Astronaut diaper detail disputed
ORLANDO, FLA. — Former astronaut Lisa Marie Nowak didn’t wear diapers during her 950-mile road trip to confront a romantic rival, her lawyer said Friday, disputing one of the more bizarre details to emerge from the case.
“The biggest lie in this preposterous tale that has been told is that my client drove from Houston, Texas, to Orlando, Fla., nonstop, wearing a diaper,” Donald Lykkebak said after filing motions to suppress evidence in Nowak’s criminal case.
The tidbit about diapers was in the police report filed after Nowak’s arrest in February.
Nowak was asked “why she had baby diapers,” according to the charging affidavit by Officer William “Chris” Becton. “Mrs. Nowak said that she didn’t want to stop and use the restroom.”
There were diapers in her car when she was arrested, but they were toddler-size, Lykkebak said. They were leftover from 2005 when Nowak, a mother of three, and her family evacuated during Hurricane Rita, he said.
The diaper detail became fodder for late-night TV comics and talk radio. “It jeopardizes our ability to have a fair trial when the accused is the butt of jokes,” Lykkebak said.

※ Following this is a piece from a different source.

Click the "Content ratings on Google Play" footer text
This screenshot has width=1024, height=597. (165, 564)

Lykkebak waited until after he had taken a deposition from the police officer -- the interview was Thursday -- to dispute the statement about the diapers in the police report, said Marti Mackenzie, a spokeswoman for the defense attorney.

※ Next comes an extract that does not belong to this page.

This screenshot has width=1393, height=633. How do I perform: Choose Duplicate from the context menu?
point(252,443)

An Orlando police spokeswoman, Sgt. Barb Jones, said she couldn’t comment about the case specifically. She said a court would determine what was fact.
Nowak, 44, was charged with attempted kidnapping, battery and burglary with assault in a confrontation at Orlando International Airport with Colleen Shipman, the girlfriend of then-astronaut William A. Oefelein. Oefelein told detectives he had had a two-year relationship with Nowak but ended it after becoming involved with Shipman.
Nowak has pleaded not guilty; her trial is set for September. She was dismissed from the astronaut corps a month after her arrest.
Oefelein left the corps early this month.
Lykkebak filed a motion asking a judge to prevent statements that Nowak made to police from being entered into evidence, claiming she had not been properly advised of her constitutional rights.